If you don`t do this correctly and the same every time, mix the stock HC110 and dilute from there. Consistency is the key to accurate repeatable results.

You can`t measure 8 ml in a 50 ml cylinder and get it right.

Throw away the squegee before you scratch some film. Use Photo Flow 1:200 and just hang it up and let it drip dry. The cleaner the darkroom and water, the less retouching you will do. Air and water filters will save you. Film does not come with crud on it. If there is crud on it after drying, you put it there one way or another.
 
I keep a few old milk bottles full of tap water to get them to room temp. I avoid needing a thermometer by mixing and washing everything at room temp with a minor reduction in dev. time since room temp is higher than the recommended temp.
It is amazing how flexible the process is until you experiment and find exactly what you are looking for in the neg.
Keep notes.
 
I mix Photo-Flo in distilled water. Discard after a few rolls or a few days whicherver comes first.

I'm sorry. I must disagree with the wash aid for film. If using the Ilford wash sequence, how much water & time could be saved? If you must wash, then rinse in wash-aid then wash again, what's the point of the wash-aid?
 
Also 91% IPA(isopropyl alcohol, not India Pale Ale [until afterwards]), which you can mix ~50/50 with distilled water and a drop of Photoflo, helps the water on the film to dry quicker.

~Joe
 
what's the point of the wash-aid?

The point is that the chemistry is a more effective agent than water to remove the fix from the film. Yes, the Ilford wash method works- and I use a version of this method- but perma-wash gets more fix out of the emulsion, no matter how many exchanges of water you use.
 
... I must disagree with the wash aid for film. If using the Ilford wash sequence, how much water & time could be saved? If you must wash, then rinse in wash-aid then wash again, what's the point of the wash-aid?
Use the hypo-clear, then wash for 20 minutes, store your negatives in an acid free environment, and your great, great grandchildren will be able to print your negatives.
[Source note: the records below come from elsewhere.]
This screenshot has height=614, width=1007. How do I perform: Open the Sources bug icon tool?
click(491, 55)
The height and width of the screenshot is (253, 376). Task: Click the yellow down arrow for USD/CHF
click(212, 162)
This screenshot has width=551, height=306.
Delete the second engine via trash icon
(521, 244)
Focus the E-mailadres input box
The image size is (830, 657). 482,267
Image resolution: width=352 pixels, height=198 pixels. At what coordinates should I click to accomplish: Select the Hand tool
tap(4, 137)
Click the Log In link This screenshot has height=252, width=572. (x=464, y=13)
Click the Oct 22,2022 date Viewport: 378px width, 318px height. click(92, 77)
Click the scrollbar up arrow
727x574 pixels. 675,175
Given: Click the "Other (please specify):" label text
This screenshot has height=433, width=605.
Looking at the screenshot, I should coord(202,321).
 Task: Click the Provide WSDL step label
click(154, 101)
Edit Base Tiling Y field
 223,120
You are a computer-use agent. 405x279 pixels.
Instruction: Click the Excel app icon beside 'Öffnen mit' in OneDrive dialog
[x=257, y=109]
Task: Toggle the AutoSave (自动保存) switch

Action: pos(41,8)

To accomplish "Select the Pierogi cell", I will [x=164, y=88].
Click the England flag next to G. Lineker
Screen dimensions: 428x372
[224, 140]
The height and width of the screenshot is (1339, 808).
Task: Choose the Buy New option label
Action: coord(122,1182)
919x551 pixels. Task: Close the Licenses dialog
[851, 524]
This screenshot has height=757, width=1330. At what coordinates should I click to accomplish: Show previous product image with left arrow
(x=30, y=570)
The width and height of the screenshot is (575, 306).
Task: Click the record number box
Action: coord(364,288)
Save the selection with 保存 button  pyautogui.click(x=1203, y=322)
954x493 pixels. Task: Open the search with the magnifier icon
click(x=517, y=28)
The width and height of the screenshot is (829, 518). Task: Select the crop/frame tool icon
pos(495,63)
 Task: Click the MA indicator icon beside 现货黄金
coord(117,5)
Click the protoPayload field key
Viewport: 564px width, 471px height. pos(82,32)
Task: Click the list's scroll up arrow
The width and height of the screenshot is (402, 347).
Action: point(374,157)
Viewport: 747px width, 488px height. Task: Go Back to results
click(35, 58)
That is, if they remember how to do that in 2109.
 
I just jumped back into the tank with a haul from Freestyle. I cut costs by buying the Freestyle version of HC110, K110. It lacks the viscosity of HC110. I liked it at dilution B. Want to try H next. With HC110, the short developing times scare me a bit.
 
Avoid using acid stop bath with thin emulsion films like Delta/Acros and even some of the 400 asa films (Tmax/Delta etc) as it can cause pinholes in the emulsion. I do 2 full water "dumps" in between developer/fix cycle.
Keep notes on what you are doing, times. temperatures and also on your exposures. Initially it is boring to do so, but in the end you will figure out what works for you. All of us develop and expose differently, but a good starting point is the manufacturers recommendation. Shoot a couple of rolls and process according to the box. Look at the negatives and see if you are consistently over or under exposing and correct either your asa or developing.
Once you get the negs that you want - keep shooting that way for the stuff that counts. It is OK to experiment and try other films/developers - but keep a "standard" procedure should always be available for when you want to be sure.
 
OK. I have a bottle of sodium sulfite I bought to clear Polaroid Type 55 P/N. That ain't going to happen. I'll mix some at 2 teaspoons per liter and use it for clearing the fix.

On the other hand, my negatives from 1969 don't look too shabby. No wash aid. For sure not washed for 20 minutes. I was blissfully ignorant!